* [DOCUMENT TEXT]
The first one, and the most simple to explain, is the racism against institutions. If you work in Tibet you end up hating Chinese government, that all see and preview, and if you work in Palestine, at the end you hate the government that prevent you to give basic service to women and children.

The second one is more difficult to explain. Maybe because, fortunately, I'd never fell in that trap.
Let me try to explain: you come from a so called developed country. You have social security, free education, democracy, newspapers, hundred of choice for university, motorbike with compulsory helmet, traffic lights, and credible policemen. And you have the right of all this.
You arrive to a country where there is not even water. Where communities are left alone to solve their basic problems because government cannot, economically, take care of them.
And then you start to visit the communities to identify the felt needs, and they tell you they are missing water. And in the meanwhile it's raining cats and dogs.
And so you simply ask: why you do not put a bucket now, to harvest enough water at least to cook and wash dishes today?
And the answer is: Ahhhh!
But then they don't.
Why?
Why the hell Masaai do not put a fucking bucket to collect water when it's raining?
The fact is they are not really waiting for the Mzungu to come like an Harry Potter and waving the stick, solving the problem.
The fact is that life is like this.
Always been.
Since centuries ago.

And whites are coming spreading incomprehensive circumlocutions about cooperation and community building.

* [DATA FOR THIS TASK]

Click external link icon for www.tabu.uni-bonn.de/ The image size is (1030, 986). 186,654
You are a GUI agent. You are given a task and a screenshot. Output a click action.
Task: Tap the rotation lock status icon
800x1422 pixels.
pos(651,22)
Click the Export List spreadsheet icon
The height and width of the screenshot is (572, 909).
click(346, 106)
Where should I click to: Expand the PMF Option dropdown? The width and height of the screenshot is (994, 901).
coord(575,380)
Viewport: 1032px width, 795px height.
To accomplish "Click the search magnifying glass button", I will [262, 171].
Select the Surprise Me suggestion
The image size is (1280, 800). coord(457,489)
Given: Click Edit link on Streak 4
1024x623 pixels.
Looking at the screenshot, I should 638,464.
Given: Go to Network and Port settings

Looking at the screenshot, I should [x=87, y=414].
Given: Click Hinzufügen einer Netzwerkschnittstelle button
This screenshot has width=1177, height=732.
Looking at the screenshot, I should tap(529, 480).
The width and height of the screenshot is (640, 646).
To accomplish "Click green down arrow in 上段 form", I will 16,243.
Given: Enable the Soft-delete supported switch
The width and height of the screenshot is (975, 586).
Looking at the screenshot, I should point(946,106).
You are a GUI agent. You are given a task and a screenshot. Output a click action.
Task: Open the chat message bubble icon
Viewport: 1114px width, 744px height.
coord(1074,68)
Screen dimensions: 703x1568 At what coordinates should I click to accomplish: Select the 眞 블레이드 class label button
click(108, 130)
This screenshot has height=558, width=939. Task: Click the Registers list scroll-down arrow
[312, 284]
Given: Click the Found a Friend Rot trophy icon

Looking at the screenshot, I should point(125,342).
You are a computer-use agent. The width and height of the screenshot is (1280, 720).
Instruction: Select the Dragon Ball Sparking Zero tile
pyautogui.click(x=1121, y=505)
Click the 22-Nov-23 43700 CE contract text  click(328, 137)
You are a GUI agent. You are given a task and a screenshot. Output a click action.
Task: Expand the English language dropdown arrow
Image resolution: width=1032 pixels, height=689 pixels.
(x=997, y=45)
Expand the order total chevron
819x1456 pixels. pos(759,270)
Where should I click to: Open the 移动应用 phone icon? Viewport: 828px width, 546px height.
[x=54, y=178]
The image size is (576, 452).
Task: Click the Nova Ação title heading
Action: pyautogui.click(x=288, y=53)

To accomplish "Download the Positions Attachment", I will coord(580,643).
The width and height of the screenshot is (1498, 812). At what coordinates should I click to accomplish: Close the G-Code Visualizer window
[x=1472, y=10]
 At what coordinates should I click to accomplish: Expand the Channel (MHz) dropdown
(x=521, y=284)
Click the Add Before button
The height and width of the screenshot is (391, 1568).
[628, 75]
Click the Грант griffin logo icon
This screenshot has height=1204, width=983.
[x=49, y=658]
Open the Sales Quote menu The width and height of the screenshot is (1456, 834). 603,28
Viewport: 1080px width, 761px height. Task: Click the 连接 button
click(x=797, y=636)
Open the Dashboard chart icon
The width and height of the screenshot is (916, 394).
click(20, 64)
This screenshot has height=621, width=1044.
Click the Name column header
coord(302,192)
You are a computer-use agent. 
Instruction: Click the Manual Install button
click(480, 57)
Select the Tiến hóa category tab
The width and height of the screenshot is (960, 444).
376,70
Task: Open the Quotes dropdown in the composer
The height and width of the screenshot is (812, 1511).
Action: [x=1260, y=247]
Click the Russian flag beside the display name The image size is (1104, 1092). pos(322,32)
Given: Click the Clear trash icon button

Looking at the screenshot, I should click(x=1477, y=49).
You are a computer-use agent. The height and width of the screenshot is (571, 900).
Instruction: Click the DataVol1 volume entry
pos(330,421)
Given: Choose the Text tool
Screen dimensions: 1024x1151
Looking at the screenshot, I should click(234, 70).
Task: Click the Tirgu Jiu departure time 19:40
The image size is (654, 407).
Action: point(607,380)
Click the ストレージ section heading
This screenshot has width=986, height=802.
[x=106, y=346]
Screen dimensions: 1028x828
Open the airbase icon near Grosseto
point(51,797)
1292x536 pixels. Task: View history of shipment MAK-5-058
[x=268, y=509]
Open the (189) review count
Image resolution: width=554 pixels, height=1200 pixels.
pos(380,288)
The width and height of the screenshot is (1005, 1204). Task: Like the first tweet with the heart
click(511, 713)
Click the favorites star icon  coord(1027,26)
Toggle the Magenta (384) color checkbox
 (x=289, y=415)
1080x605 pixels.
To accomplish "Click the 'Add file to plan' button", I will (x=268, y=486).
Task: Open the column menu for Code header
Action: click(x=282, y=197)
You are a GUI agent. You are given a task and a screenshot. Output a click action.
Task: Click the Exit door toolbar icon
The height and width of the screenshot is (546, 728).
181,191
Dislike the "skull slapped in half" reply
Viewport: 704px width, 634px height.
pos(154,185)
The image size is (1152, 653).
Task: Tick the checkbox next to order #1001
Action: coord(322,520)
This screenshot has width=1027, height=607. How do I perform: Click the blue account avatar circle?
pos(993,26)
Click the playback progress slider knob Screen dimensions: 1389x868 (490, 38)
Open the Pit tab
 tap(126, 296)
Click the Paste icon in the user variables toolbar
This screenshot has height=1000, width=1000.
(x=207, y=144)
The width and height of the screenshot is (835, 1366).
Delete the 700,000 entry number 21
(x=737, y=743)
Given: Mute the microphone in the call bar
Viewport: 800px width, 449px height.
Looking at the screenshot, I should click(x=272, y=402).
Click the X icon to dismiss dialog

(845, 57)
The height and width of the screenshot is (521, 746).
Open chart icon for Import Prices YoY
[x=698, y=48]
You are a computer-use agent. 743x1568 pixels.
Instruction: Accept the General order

* [DIRECTION 1]
Answer these questions from the passage on aid work:
(a) According to the passage, which government do you end up hating if you work in Tibet?
(b) What do the communities say they are missing when you visit them to identify their felt needs?
(c) Who does the passage say the Mzungu comes like, waving the stick?
* [DIRECTION 2]
Extract, unchanged, the records from their first line through the line that contains "Looking at the screenshot, I should point(946,106).". Include both of those lines.

* [EXPECTED ANSWER 1]
(a) The Chinese government.
(b) Water.
(c) Harry Potter.

* [EXPECTED ANSWER 2]
Click external link icon for www.tabu.uni-bonn.de/ The image size is (1030, 986). 186,654
You are a GUI agent. You are given a task and a screenshot. Output a click action.
Task: Tap the rotation lock status icon
800x1422 pixels.
pos(651,22)
Click the Export List spreadsheet icon
The height and width of the screenshot is (572, 909).
click(346, 106)
Where should I click to: Expand the PMF Option dropdown? The width and height of the screenshot is (994, 901).
coord(575,380)
Viewport: 1032px width, 795px height.
To accomplish "Click the search magnifying glass button", I will [262, 171].
Select the Surprise Me suggestion
The image size is (1280, 800). coord(457,489)
Given: Click Edit link on Streak 4
1024x623 pixels.
Looking at the screenshot, I should 638,464.
Given: Go to Network and Port settings

Looking at the screenshot, I should [x=87, y=414].
Given: Click Hinzufügen einer Netzwerkschnittstelle button
This screenshot has width=1177, height=732.
Looking at the screenshot, I should tap(529, 480).
The width and height of the screenshot is (640, 646).
To accomplish "Click green down arrow in 上段 form", I will 16,243.
Given: Enable the Soft-delete supported switch
The width and height of the screenshot is (975, 586).
Looking at the screenshot, I should point(946,106).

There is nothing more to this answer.